Comment expliquer que la corde ethnique soit si facile à faire vibrer ?

R. O. : Ce n'est pas le privilège de l'Afrique. Regardez ce qui se passe dans les Balkans ou en Irak. Même dans les pays modernes développés, la question ethnique est centrale. C'est la nouvelle frontière de la démocratie, et l'Afrique n'est pas une exception, même si la revendication ethnique peut y apparaître comme plus conflictuelle qu'ailleurs. Sur ce continent, ce qui rend difficile l'analyse des conflits à argumentaire ethnique, c'est qu'ils se déclinent avec des codes culturels que nous avons du mal à appréhender.

C. C. : Je crois qu'en Afrique les identités fonctionnent comme un moyen d'accéder aux ressources de l'Etat. Dans la mesure où les Etats sont souvent faibles, disposant de ressources limitées, une des façons de partager le " gâteau national " c'est de se regrouper dans des structures de type ethnique, clientélistes par nature, qui permettent d'avoir accès à l'Etat. C'est une façon de gérer la rareté.

Chaque individu a besoin d'identité qu'elle soit politique, religieuse ou ethnique. Or dans les sociétés africaines, les identités ethniques appartiennent à un horizon défini, bien identifié, qui les rendent attractives. C'est ce qui me fait penser que les progrès de la démocratie ne vont pas entraîner une dilution de l'ethnicité.

Vous ne pensez donc pas que l'ethnicité va se dissoudre avec les progrès de la démocratie ?

R. O. : Il faut voir l'ethnicité sous l'angle de la diversité culturelle et territoriale et se poser la question de son intégration dans le cadre de la démocratie. Au Ghana, au Bénin ou en Ouganda, on assiste à une sorte de réinvention de la tradition de l'Afrique, au retour des chefs dans des régions où ils étaient en perte de vitesse. Ils se réinscrivent dans les structures administratives et politiques. Comme le résumait un universitaire, il y a un retour des rois. Une réflexion est donc à conduire sur la façon dont la démocratie peut s'accommoder de ces diversités ethniques.

Croyez-vous que l'ethnicité puisse être un atout pour l'Afrique ?
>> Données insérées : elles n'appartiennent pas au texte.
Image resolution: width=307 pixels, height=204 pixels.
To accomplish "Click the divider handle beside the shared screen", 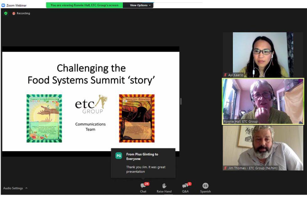I will [x=181, y=101].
C. C. : La tradition jacobine française cultive une vision négative et réductrice de l'ethnicité. Il faut la dépasser et, sans porter de jugement de valeur, appréhender l'ethnicité comme un paramètre du politique. L'Inde est un exemple formidable de pluralisme national, ethnique, religieux, social. Elle arrive grosso modo à gérer l'ensemble. A une tout autre échelle, un pays comme le Mali réussit également. Malgré la question touareg, il vit sa troisième alternance démocratique. Même chose pour le Bénin ou l'Afrique du Sud. Jacob Zuma est peut-être le candidat des Zoulou à la présidentielle mais l'ANC, le parti au pouvoir, le soutient également. Le contre-exemple pourrait être l'Ethiopie qui, officiellement, reconnaît une sorte de droit à la sécession mais, de fait, manipule comme jamais la question ethnique. La leçon finale, c'est qu'il ne peut y avoir de bonne gestion de l'ethnicité si l'Etat central ne conduit pas bien le pays, n'assume pas démocratiquement ses fonctions. Il faut un Etat central responsable pour conduire et obtenir l'adhésion de la périphérie à ses objectifs.
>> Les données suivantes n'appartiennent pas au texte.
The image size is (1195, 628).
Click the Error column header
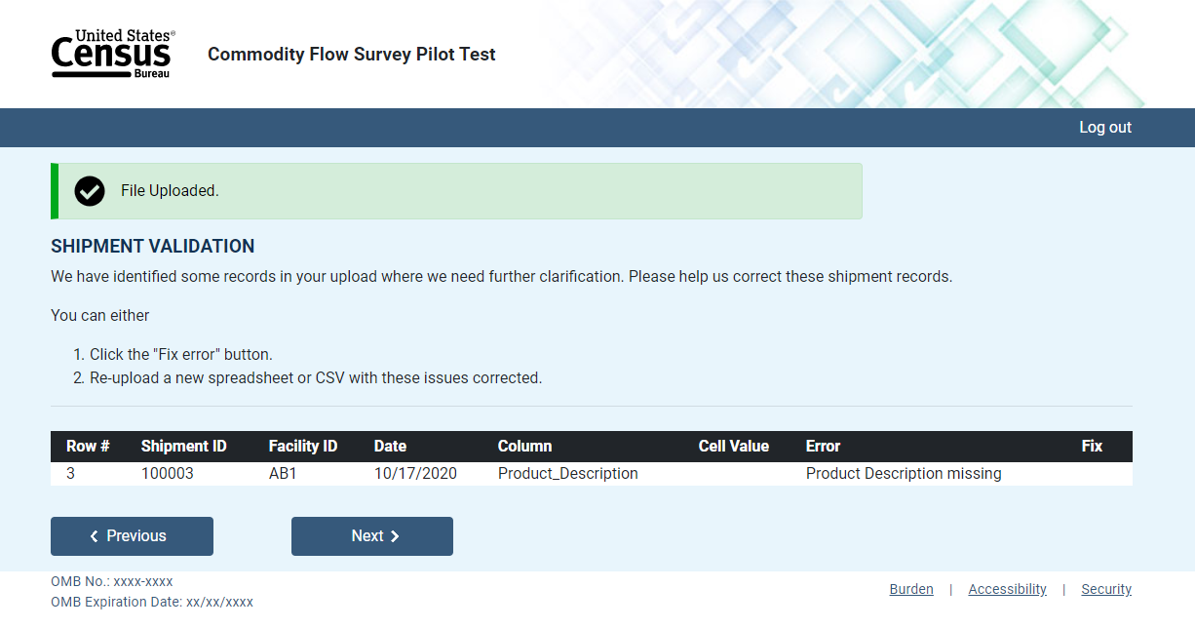[x=823, y=447]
R. O. : La question centrale est donc celle du partage du pouvoir. Il peut être gravé dans le marbre, sous forme d'une régionalisation ou d'un Etat fédéral (comme au Nigeria) ou pratiqué au jour le jour en l'absence de texte. C'est ce que faisait Houphouët-Boigny en Côte d'Ivoire avec sa politique, certes clientéliste, d'équilibre régional. Le pays n'était pas une démocratie mais le pouvoir savait associer les différentes ethnies. On ne peut pas faire comme si les ethnies n'existaient pas, laisser croire qu'elles sont la marque de sociétés particulières a-historiques. Le but ultime est de faire émerger une identité nationale dans le respect des identités particulières.

Propos recueillis par Jean-Pierre Tuquoi

Le premier est directeur du Centre d'étude d'Afrique noire (CEAN) de Sciences Po Bordeaux, le second est chercheur au CEAN.